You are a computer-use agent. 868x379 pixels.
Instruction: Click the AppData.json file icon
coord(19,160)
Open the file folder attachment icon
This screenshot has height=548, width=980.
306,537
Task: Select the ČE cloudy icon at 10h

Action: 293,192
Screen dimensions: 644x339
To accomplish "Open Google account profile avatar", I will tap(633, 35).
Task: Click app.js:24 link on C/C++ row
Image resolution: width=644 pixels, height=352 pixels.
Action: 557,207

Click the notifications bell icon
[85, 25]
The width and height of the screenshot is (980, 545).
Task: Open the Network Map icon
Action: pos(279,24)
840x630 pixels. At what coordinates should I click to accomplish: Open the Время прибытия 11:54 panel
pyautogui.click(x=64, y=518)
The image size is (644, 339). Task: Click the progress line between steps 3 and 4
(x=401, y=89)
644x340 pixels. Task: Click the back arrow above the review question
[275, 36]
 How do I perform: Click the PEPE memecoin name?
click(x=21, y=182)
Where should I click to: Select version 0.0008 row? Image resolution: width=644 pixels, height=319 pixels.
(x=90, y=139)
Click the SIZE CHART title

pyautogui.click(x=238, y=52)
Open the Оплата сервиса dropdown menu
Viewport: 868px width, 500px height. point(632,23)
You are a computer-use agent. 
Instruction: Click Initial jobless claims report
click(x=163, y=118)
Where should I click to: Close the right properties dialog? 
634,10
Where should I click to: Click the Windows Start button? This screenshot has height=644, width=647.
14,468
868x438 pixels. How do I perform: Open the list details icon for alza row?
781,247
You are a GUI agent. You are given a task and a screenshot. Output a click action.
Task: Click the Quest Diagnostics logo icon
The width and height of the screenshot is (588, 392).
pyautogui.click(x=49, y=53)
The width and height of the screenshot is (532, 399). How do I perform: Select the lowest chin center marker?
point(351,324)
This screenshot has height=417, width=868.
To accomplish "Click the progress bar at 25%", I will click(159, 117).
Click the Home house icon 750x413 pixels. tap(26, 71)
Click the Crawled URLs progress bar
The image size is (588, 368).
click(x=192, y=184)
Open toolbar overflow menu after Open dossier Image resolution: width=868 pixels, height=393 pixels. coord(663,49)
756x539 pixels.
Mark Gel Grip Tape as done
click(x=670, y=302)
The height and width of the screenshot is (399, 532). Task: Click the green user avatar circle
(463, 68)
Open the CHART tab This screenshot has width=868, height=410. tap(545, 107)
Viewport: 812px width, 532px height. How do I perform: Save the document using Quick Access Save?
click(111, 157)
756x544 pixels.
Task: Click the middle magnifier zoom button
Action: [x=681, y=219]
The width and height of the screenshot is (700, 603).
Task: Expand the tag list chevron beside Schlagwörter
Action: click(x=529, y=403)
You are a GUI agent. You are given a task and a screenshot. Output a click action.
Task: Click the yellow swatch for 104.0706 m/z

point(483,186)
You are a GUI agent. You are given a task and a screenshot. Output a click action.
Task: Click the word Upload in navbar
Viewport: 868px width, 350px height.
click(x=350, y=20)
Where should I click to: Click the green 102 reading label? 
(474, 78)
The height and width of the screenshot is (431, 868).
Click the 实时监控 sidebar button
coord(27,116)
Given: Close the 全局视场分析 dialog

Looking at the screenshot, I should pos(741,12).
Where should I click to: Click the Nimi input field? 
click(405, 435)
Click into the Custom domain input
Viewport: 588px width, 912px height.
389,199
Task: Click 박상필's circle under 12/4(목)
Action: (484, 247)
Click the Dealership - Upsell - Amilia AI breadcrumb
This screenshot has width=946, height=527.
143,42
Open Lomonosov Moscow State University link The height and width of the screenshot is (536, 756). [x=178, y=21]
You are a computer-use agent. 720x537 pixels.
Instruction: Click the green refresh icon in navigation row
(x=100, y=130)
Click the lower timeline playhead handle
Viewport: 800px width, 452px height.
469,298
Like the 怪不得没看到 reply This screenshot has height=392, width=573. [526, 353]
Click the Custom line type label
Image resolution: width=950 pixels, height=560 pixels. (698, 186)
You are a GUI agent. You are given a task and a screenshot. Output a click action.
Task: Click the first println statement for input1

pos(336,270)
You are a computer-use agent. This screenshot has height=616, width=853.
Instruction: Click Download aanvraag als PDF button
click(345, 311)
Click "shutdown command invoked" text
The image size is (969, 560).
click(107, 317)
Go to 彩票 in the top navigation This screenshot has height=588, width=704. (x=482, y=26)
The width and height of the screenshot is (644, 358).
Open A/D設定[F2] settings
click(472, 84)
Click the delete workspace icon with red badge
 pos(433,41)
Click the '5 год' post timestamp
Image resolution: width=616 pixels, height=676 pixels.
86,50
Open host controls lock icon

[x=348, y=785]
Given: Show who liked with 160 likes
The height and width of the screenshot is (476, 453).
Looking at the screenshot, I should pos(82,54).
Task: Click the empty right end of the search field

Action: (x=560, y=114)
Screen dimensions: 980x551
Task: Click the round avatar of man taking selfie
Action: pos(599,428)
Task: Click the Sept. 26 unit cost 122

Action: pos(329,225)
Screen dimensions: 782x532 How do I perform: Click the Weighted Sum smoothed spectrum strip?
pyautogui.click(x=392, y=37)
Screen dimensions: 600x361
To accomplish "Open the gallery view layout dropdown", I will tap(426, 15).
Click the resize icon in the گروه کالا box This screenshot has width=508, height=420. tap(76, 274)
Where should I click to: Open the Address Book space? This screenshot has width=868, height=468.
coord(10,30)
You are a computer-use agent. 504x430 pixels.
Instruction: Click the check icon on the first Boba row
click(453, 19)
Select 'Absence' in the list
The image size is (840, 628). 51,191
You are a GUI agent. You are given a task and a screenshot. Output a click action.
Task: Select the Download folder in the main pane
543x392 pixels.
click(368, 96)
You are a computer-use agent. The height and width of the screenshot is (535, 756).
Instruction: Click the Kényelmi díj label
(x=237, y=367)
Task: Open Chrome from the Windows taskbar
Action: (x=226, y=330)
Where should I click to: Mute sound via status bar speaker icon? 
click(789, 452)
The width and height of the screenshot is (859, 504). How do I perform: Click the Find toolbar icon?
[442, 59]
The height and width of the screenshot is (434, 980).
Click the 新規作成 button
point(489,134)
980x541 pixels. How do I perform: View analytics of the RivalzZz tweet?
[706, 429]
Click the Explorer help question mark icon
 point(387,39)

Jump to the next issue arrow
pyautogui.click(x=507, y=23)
----------
WORK TASK
The expected answer is one number: the count of lines in the listing that include the string "will".

TASK ANSWER
3